Eingedenk dessen zurück zum Phänomen Cool Japan. Zentral für dieses ist nicht die sogenannte traditionelle oder hohe, sondern die populäre Kultur, und zwar die der ganz normalen Kinder und Jugendlichen im gegenwärtigen Japan. Sie ist weniger durch verfeinerte ästhetische Werte als durch eine allgemeinere Kommunikationslogik geprägt, durch ein Fehlen kultureller Absicherungen und durch eine bestimmte Exzessivität im Ausdruck von Wünschen und Phantasien. Das ist jedenfalls bei den meisten Manga und Anime der Fall. Natürlich sind auch sogenannte traditionelle Bühnenkünste wie Nô und Kabuki Teil des Repertoires von Cool Japan. Aber selbst diese „Hochkultur“ rezipiert man heutzutage im Ausland nicht mehr andächtig als etwas vollkommen Fremdes; eher sucht man das unmittelbar Interessante, den leichten Zugang. Das entspricht neueren Trends in Japan: Die alten Theaterformen sind für heutige Jugendliche etwas Poppiges. (Zu Beginn habe ich gesagt, dass ich nichts Cooles an Japan finde, solange ich mich innerhalb des Landes aufhalte — das liegt wahrscheinlich an meinem Alter, denn für die Generation meiner Studenten hat die traditionelle Kultur Japans etwas „Cooles“.)

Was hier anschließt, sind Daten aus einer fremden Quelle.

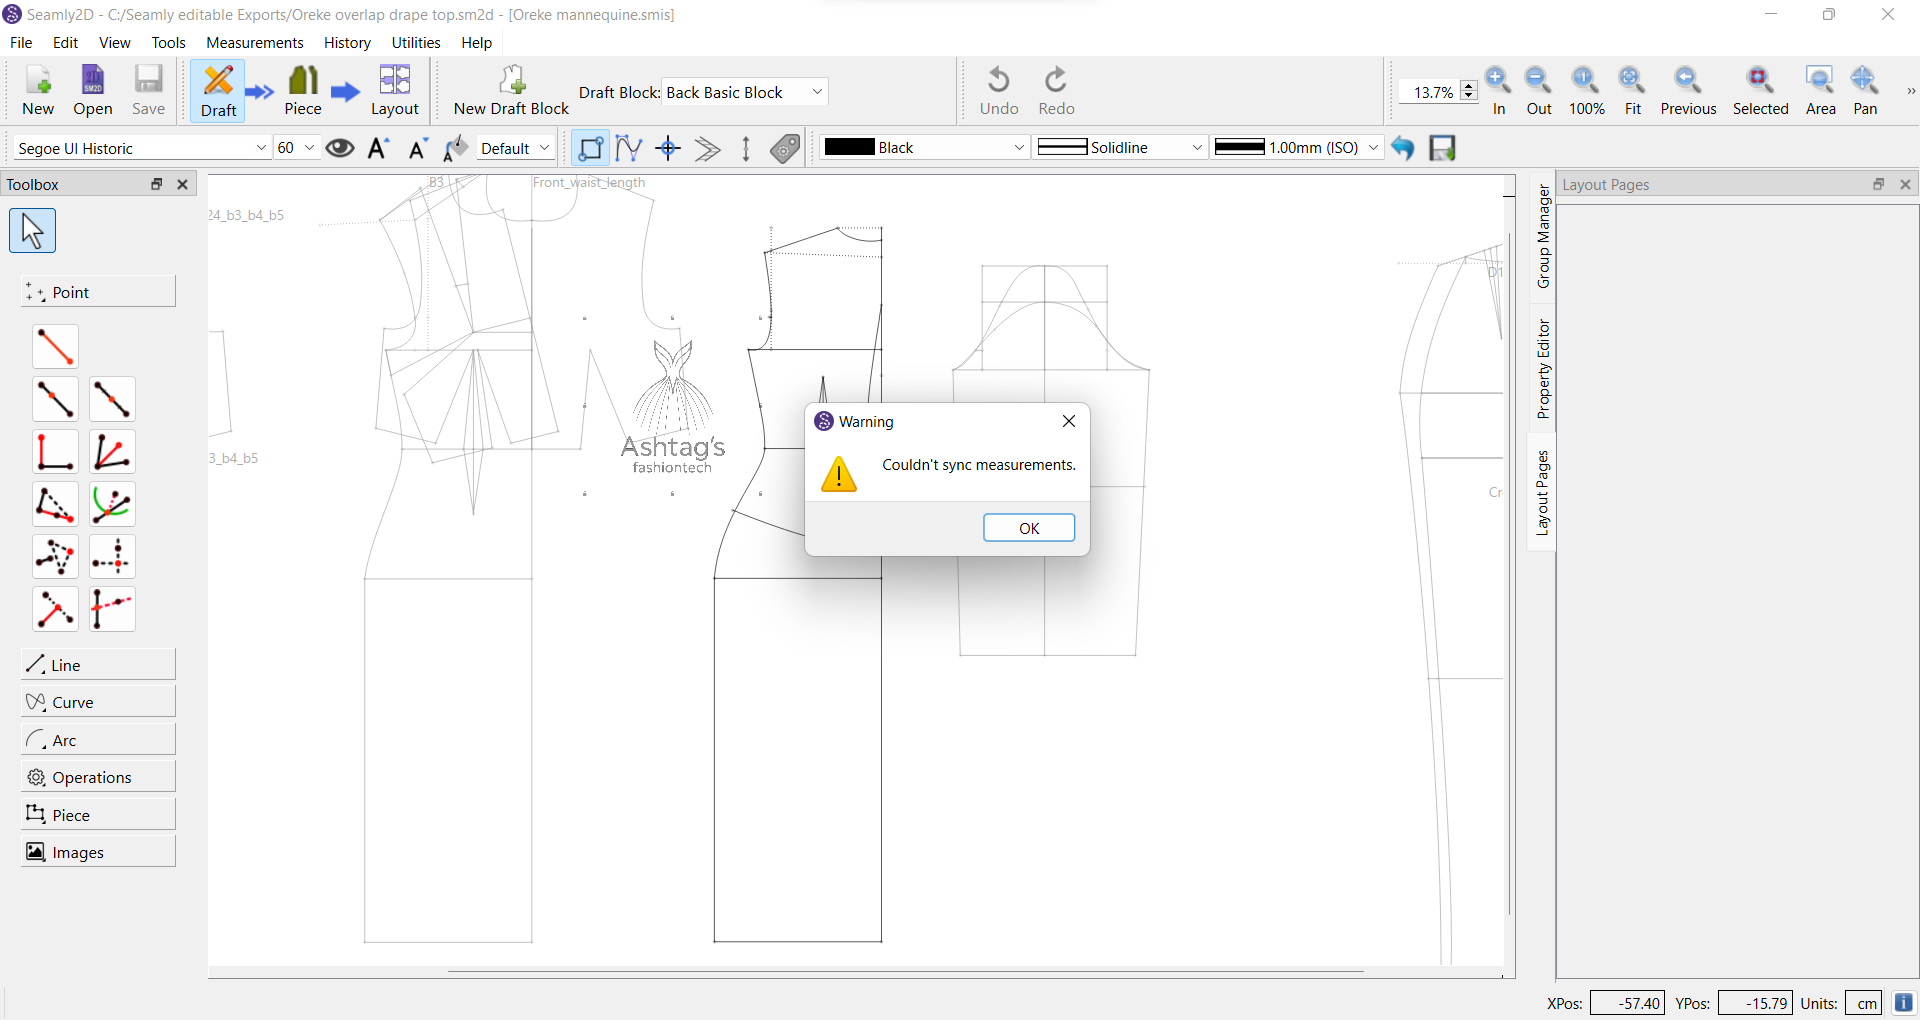This screenshot has width=1920, height=1020.
Task: Switch to the Property Editor tab
Action: click(x=1543, y=369)
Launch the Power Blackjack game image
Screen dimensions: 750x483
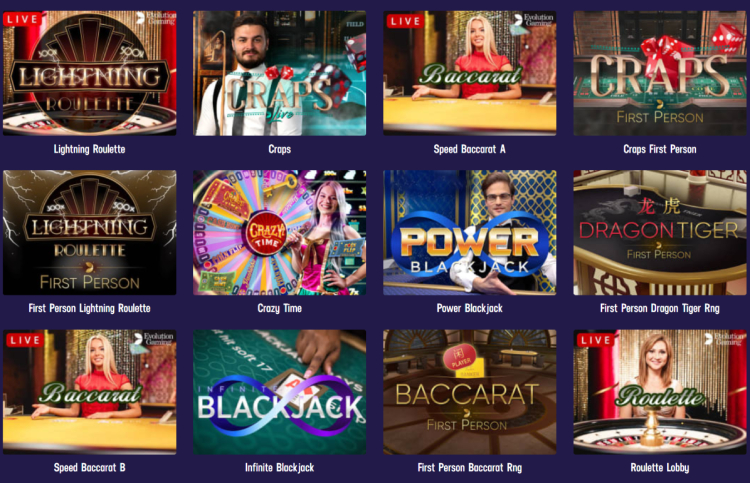coord(470,232)
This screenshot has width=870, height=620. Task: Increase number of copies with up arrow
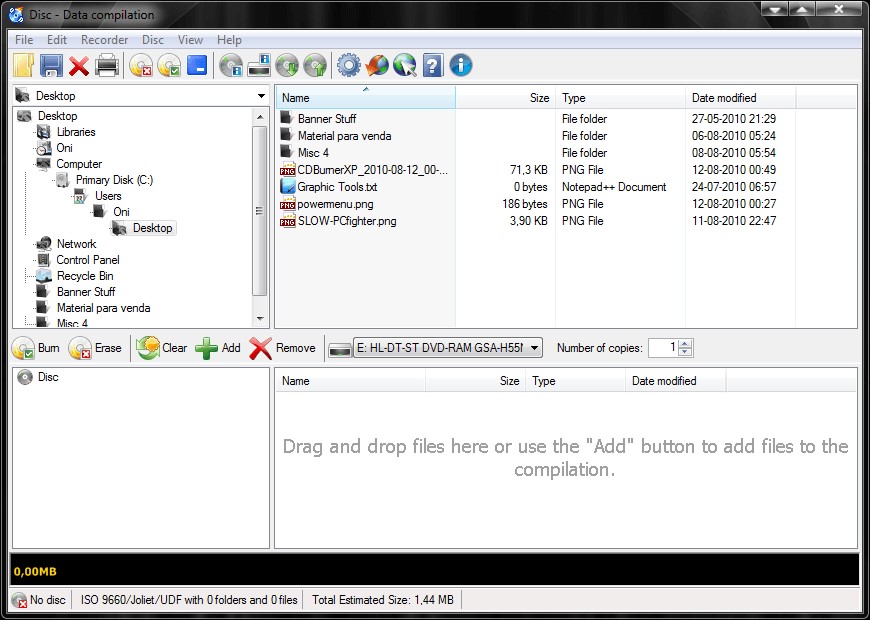click(x=684, y=343)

Um Spaß an Kabuki oder am traditionellen Puppentheater zu haben, braucht man Vorkenntnisse. Viele Theater bieten heutzutage für Jugendliche Audioguides an, die während der Vorstellung die nötigen Erklärungen liefern. Damit werden die Jugendlichen den Ausländern gleich: So wie die ausländischen Zuschauer sich an die Projektionen englischer Untertitel am Bühnenrand halten, so erleben sie jetzt das traditionelle Theater ihres Landes in Form einer Übersetzung. Gerade durch diesen „Übersetzungsprozess“ entsteht für gegenwärtige junge Japaner eine coolness der japanischen Kultur. Als „Hochkultur“ werden Kabuki und Puppentheater jedenfalls nicht mehr rezipiert. Doch das waren sie für die einfachen Bürger der Edo-Zeit ja auch nicht. Die „traditionelle“ Kultur scheint sich nicht grundlegend gewandelt zu haben, sondern vielmehr an ihren Ausgangspunkt zurückzukehren. Der seit dem späten 19. Jahrhundert existierende Rahmen, in dem sich die japanische Kultur nach außen wie nach innen als etwas unnötig Tiefgründiges und Erhabenes darstellte (und umgekehrt in Japan die westliche Kultur als ein schwer erreichbares, unnötig hohes Ideal galt), dieser Rahmen ist in Auflösung begriffen.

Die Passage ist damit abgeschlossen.